The CentOS team rolled in a bugfix to iptables to prevent the service from not restarting on any systems that do not use firewalld but have ip6tables and iptables on.  We used this patch in the fix.  We do not normally do that (normally only fix bugs when the source RPM is released upstream), but in this case we decided to because of the impact of no firewall on a huge number of internet facing machines that use CentOS.  The new package versioning (iptables-*1.4.21-18.0.el7*) is such that when a replacement is released by Red Hat for RHEL and after we build it, it will replace our version in this release.

Some things of note about this release

We had a record number of missing build requirements (that is, things required to build the release that are not actually in the distribution to run the released packages).  These packages are not part of RHEL proper and each one has to be researched and an appropriate package found (usually from EPEL or the Fedora Archives) to build the packages.  In the 1708 release, we had 11 of those source packages to find.  In the previous four CentOS release cycles there were a total of 5.

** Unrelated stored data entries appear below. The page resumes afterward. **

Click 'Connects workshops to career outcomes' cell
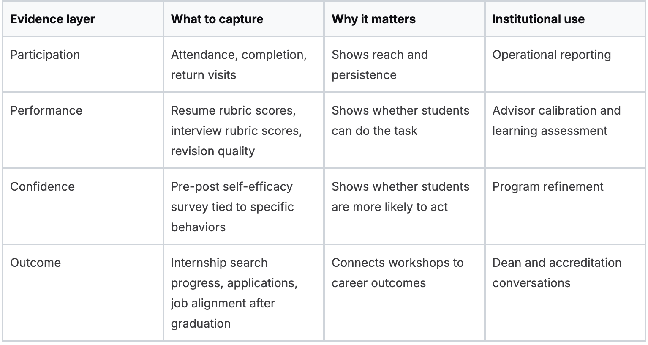This screenshot has width=648, height=345. 397,273
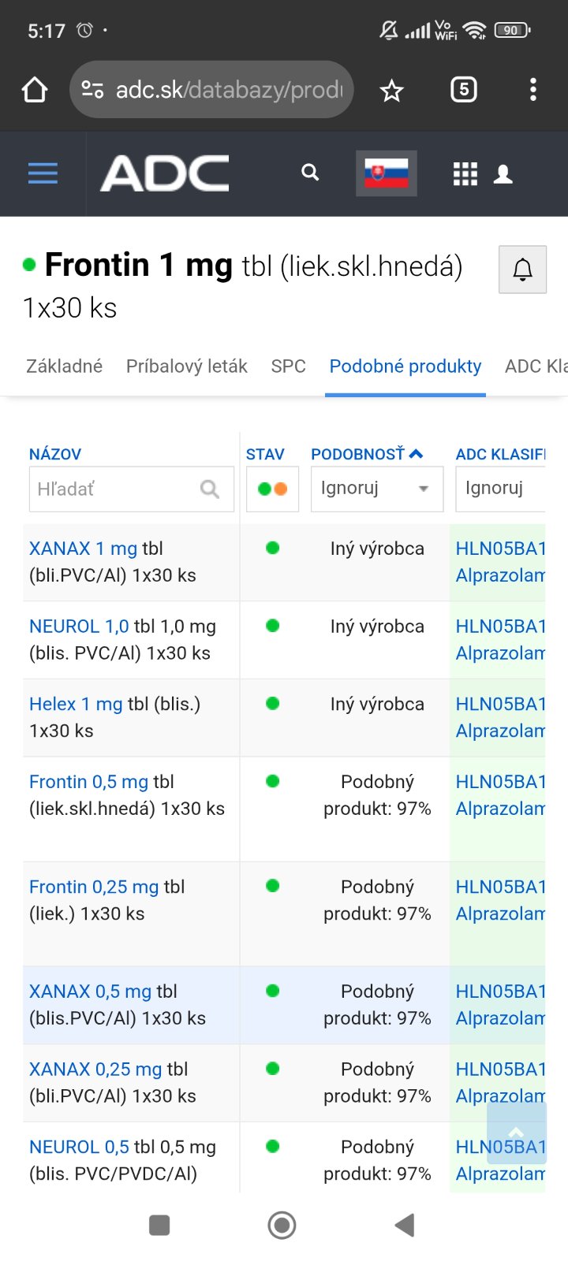Open the hamburger navigation menu

pyautogui.click(x=43, y=173)
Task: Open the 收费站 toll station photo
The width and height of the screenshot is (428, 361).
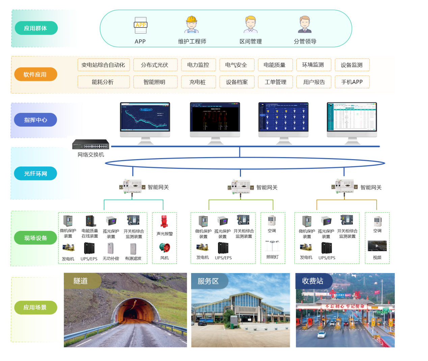Action: (x=345, y=310)
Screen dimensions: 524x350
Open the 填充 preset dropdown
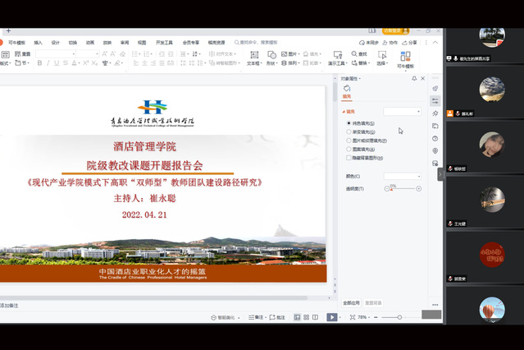[x=403, y=111]
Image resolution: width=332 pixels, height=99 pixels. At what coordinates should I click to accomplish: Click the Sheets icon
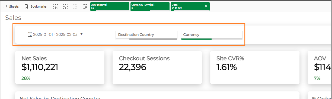[x=5, y=6]
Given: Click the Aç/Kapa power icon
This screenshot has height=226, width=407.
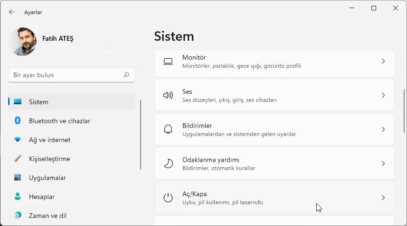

There are a larger number of services that have been rebased to newer versions in this release than in the past.  This seems to be a trend by the RHEL engineers to give the releases newer software, especially in the desktop/GUI areas, while still backporting most of the server related packages to maintain ABI/API compatibility.   The release notes talk about specific libraries that were rebased.  I like rebases, they give us newer stuff and who doesn't like that 🙂 .. but, they also mean newer shared libraries and that makes finding the correct build order for packages even more important.  This lead to a larger number of packages requiring rebuilding more than one time during the process because they had older shared library links initially.

Who should not install the CR (and wait for the full release)

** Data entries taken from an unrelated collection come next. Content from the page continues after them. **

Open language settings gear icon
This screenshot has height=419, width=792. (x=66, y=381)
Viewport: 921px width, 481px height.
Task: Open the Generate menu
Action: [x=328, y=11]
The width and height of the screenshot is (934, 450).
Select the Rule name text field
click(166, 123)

The CR repository is not on by default and it is an opt-in process.  It usually takes 2-3 weeks after the CR release for the final release (to get the installer working, compile the full tree from older releases and the newer updates, generate install media, cloud images, vagrant boxes, container images, etc.).

Everyone wants to upgrade immediately (me too 🙂 ), but you may need to hold off for some of the following reasons.

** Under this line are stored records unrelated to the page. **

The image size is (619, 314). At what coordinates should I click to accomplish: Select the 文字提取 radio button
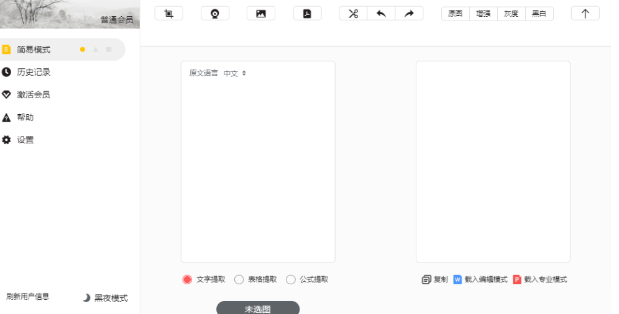coord(187,280)
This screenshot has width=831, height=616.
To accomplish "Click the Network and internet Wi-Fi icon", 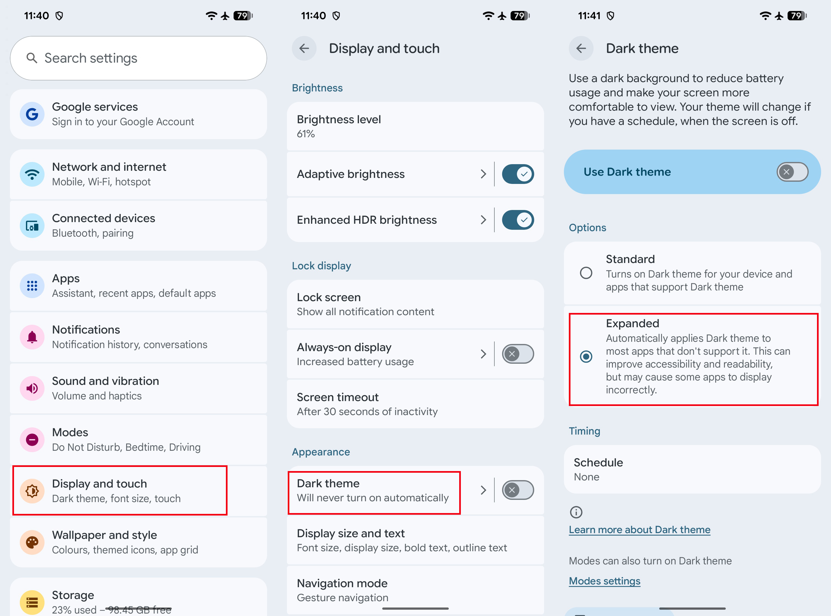I will (x=32, y=174).
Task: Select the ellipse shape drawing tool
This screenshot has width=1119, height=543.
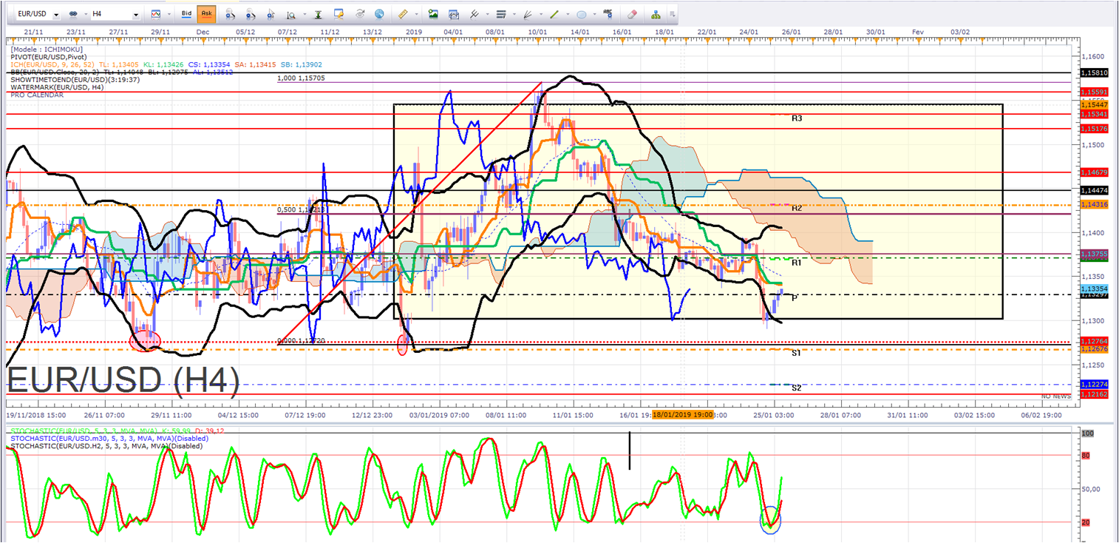Action: [x=582, y=14]
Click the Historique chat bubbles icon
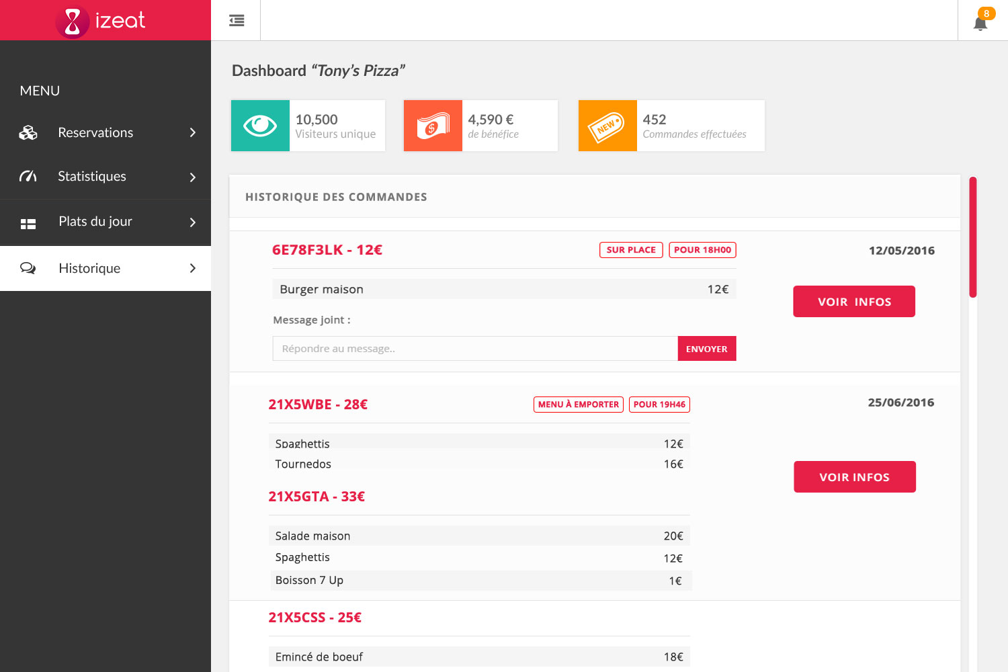 click(28, 268)
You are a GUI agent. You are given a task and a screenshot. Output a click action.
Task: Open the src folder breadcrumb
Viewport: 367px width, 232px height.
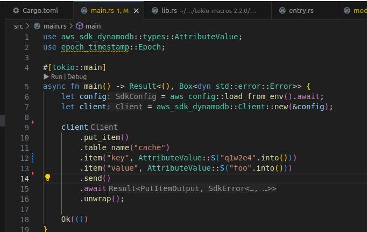pyautogui.click(x=19, y=26)
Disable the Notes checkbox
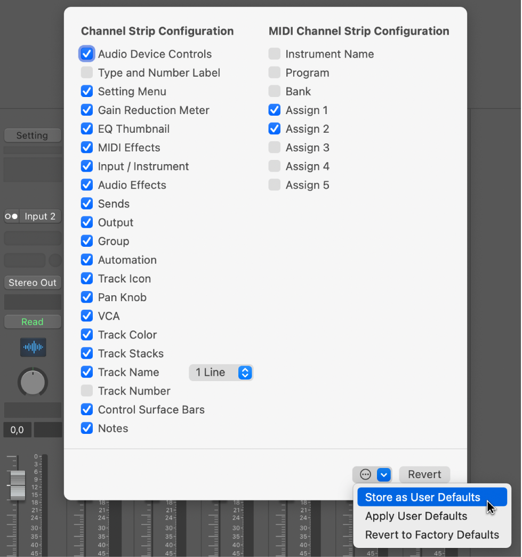The image size is (522, 557). [x=86, y=428]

1.  If you use lots of third party repositories (EPEL, Nux!, CentOS Plus, etc.) then some of those packages could be outdated and the developers may need to link against newer libraries.  Your upgrade might work fine, it might not.  The CR is how we make our packages available to these devs, so it make take some amout of time before everything in 3rd party repos (and even CentOS Plus and CentOS Extras) work completely.
2. Special Interest Group content also may need to be rebuilt against the newer shared libraries before they work.  I don't track each and every SIG, but I am involved in the Virt SIG and I maintain several of the xen packages there.  The xen repository needs a newer libvirt and seabios and then to have the xen packages rebuilt against that (as an example).  CR is how we make the new packages available for the Devs to be able to do that.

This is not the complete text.